The assailants, allegedly members of the Popular Front of India (PFI), ambushed Professor T.J. Joseph, restrained him and chopped his right palm off in 2010.
Confirming the High Court’s decision to grant bail, the Supreme Court said the accused, K.A. Najeeb, had languished in jail as an undertrial for more than five years. The prosecution, through the National Investigation Agency (NIA), has 276 more witnesses to examine.
A three-judge Bench led by Justice N.V. Ramana, in a judgment pronounced on February 1, observed that “no one can justify gross delay in disposal of cases” which compel undertrials to remain incarcerated.
Booking a person with stringent charges should be matched by speedy justice. Delay in trial and compelling a person to languish in jail during a prolonged trial violates the right to life and dignity under Article 21, the judgment said.
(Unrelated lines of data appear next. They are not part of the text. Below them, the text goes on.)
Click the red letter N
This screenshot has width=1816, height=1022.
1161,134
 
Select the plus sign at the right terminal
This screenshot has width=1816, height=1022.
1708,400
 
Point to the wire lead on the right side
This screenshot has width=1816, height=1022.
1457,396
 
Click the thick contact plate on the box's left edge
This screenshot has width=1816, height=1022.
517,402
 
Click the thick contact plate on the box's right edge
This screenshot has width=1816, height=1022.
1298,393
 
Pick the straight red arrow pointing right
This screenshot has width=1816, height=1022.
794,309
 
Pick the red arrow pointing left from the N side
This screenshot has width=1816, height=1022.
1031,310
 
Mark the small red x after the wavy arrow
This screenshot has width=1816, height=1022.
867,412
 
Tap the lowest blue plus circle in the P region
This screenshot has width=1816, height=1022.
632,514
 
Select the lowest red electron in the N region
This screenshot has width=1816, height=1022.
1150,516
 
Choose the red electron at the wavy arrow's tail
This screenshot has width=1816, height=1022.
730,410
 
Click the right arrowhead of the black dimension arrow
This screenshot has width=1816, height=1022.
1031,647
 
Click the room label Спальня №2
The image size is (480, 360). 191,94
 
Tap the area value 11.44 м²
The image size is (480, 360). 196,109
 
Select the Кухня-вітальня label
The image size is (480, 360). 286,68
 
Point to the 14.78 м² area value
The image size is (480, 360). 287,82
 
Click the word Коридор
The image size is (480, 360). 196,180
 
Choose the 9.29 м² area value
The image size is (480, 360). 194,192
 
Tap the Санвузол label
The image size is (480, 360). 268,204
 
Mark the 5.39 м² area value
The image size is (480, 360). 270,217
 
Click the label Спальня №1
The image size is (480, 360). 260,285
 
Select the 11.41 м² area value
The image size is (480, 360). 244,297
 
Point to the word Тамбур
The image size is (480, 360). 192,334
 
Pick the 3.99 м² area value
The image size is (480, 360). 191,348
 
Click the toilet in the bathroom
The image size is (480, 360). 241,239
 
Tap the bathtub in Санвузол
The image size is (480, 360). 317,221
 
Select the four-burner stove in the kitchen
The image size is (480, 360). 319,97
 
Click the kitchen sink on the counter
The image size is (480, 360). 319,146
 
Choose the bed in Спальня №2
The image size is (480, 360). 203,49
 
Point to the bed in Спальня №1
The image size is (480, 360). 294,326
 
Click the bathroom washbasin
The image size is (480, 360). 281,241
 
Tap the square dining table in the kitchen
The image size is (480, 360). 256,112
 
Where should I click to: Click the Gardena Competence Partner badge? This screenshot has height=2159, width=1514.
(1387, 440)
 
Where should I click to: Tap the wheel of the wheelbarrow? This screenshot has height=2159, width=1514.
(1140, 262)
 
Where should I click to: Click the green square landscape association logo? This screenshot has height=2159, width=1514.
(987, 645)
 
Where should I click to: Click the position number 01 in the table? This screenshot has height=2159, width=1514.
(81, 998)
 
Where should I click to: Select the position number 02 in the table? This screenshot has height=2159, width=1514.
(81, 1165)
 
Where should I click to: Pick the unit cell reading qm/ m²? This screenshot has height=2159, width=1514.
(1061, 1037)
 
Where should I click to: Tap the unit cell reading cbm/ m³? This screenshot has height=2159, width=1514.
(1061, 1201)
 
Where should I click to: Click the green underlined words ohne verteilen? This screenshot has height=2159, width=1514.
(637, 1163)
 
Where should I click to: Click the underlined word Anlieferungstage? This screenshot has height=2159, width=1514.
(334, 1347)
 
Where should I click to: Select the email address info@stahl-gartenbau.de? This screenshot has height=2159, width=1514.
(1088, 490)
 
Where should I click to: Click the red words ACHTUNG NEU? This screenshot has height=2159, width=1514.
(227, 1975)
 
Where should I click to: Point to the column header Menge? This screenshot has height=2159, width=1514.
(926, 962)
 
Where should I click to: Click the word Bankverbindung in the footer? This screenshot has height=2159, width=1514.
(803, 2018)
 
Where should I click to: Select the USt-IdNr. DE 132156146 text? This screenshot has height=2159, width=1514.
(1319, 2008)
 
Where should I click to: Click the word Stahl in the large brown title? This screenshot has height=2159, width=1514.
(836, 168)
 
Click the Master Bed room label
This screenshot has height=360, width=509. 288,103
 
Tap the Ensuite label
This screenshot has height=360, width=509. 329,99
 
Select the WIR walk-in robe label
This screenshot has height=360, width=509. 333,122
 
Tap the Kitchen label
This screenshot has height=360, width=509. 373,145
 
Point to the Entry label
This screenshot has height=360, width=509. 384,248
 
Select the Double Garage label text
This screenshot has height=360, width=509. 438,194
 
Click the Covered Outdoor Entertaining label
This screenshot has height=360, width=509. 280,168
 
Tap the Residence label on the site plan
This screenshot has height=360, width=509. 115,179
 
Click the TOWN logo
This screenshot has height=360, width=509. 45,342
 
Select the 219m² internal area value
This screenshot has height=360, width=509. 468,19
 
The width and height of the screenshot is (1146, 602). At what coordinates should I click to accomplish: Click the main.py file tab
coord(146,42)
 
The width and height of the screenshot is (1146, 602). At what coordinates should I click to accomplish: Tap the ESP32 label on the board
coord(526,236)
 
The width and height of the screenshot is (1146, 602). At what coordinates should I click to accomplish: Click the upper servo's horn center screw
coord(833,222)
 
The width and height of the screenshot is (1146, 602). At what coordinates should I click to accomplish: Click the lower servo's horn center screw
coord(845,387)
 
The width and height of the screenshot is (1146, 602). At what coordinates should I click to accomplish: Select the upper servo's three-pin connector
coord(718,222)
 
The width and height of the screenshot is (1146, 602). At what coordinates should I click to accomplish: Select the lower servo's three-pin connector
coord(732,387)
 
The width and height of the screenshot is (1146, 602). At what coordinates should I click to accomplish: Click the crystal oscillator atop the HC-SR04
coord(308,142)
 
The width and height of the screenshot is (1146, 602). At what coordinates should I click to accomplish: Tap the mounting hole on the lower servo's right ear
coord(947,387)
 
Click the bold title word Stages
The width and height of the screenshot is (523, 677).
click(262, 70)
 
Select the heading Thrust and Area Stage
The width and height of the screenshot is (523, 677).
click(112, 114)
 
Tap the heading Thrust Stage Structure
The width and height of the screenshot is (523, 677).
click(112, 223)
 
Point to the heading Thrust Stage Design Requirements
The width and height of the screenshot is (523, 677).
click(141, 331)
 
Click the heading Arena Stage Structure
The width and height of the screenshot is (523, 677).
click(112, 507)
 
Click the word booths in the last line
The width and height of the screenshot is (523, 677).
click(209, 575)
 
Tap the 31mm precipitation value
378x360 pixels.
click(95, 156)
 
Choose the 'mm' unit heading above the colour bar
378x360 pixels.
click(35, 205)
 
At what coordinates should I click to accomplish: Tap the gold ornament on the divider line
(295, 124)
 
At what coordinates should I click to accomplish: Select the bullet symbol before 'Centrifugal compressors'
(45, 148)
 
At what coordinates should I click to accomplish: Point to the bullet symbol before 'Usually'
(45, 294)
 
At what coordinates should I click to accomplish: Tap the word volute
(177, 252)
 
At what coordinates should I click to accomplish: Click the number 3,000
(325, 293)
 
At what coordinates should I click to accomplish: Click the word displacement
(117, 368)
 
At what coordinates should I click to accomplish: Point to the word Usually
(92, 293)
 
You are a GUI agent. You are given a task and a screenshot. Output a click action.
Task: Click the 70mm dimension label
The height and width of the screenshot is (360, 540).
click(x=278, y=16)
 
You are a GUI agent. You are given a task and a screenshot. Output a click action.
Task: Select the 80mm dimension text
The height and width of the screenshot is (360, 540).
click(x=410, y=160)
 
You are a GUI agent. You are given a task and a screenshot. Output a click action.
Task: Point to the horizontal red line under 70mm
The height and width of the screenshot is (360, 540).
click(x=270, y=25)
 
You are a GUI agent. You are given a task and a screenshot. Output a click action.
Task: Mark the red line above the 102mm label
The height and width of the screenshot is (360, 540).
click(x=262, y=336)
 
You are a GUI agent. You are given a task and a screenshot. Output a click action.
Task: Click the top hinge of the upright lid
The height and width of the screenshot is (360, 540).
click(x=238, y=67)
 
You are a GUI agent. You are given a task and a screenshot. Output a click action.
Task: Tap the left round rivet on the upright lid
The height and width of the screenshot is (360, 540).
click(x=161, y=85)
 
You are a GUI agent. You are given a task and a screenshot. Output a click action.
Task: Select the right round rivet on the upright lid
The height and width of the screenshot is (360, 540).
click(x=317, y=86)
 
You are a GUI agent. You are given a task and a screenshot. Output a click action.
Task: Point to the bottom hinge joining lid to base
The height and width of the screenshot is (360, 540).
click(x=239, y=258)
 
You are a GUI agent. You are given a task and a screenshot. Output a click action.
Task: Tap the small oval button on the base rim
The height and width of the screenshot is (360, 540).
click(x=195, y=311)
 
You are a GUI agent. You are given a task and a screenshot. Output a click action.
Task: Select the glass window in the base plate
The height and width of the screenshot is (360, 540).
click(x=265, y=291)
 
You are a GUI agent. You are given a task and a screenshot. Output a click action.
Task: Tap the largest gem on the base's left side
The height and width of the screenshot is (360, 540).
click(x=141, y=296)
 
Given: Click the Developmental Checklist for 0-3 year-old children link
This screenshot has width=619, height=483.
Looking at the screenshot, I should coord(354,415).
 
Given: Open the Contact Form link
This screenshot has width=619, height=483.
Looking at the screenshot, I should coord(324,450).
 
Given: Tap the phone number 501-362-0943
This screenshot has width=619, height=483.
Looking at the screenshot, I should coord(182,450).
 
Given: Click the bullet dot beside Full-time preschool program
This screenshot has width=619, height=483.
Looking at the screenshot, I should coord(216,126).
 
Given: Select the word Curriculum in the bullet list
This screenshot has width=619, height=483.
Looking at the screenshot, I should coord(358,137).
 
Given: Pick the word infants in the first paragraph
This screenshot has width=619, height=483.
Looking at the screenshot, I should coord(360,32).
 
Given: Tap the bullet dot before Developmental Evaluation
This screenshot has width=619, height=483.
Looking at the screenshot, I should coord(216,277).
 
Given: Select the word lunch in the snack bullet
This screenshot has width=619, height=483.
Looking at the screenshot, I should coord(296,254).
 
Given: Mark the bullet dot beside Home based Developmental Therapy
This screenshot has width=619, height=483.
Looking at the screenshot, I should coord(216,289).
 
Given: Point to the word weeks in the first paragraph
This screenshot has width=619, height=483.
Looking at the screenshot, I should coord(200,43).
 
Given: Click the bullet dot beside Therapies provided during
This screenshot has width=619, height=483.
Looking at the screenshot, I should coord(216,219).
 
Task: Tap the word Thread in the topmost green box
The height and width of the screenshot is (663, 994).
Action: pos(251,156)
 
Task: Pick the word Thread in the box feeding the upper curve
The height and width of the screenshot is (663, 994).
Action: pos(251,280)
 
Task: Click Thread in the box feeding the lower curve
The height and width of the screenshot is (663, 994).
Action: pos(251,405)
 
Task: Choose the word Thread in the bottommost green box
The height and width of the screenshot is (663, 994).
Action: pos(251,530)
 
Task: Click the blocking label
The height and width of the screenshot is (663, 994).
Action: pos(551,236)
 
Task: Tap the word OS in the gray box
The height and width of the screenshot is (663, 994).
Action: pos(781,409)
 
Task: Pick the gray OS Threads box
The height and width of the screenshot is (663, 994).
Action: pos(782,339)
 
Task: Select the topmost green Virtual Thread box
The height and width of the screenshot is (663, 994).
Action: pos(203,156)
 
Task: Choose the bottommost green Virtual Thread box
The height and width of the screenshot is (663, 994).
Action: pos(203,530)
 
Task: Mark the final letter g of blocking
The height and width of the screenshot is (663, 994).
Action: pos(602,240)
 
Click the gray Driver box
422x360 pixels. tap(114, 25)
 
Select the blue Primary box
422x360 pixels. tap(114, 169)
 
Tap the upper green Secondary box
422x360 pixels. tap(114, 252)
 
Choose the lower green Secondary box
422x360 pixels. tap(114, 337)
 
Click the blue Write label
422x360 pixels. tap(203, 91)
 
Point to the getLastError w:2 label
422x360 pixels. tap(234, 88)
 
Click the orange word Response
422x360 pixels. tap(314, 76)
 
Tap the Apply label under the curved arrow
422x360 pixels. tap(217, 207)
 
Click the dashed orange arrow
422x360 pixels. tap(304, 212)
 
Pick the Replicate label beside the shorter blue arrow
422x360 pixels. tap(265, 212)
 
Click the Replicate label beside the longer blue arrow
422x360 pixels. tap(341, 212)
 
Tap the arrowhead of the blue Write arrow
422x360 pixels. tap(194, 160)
Justice Surya Kant, who authored the judgment, agreed with the High Court’s emphasis that trial under the National Investigation Agency Act, 2008 should be expeditious.
Long witnesses list
The High Court had held that “the undertrial could not be kept in custody for too long when the trial was not likely to commence in the near future”. It would cause serious prejudice and suffering to him.
“Not only has the respondent been in jail for more than five years, but there are 276 witnesses left to be examined. Charges have been framed only on November 27, 2020. Still further, two opportunities were given to the NIA, who has shown no inclination to screen its endless list of witnesses,” the Supreme Court reasoned.
The court also found that 13 other co-accused, who were convicted, were sentenced to not more than eight years’ rigorous imprisonment. “It can therefore be legitimately expected that if found guilty, the respondent [Najeeb] too would receive a sentence within the same ballpark. Given that two-thirds of such incarceration is complete, it appears that the respondent has already paid heavily for his acts of fleeing from justice,” Justice Kant noted.
Najeeb had absconded after the incident and was arrested only in 2015. His trial was separated from that of his co-accused.
The apex court, however, directed that the bail would be cancelled if Najeeb violated any of his bail conditions.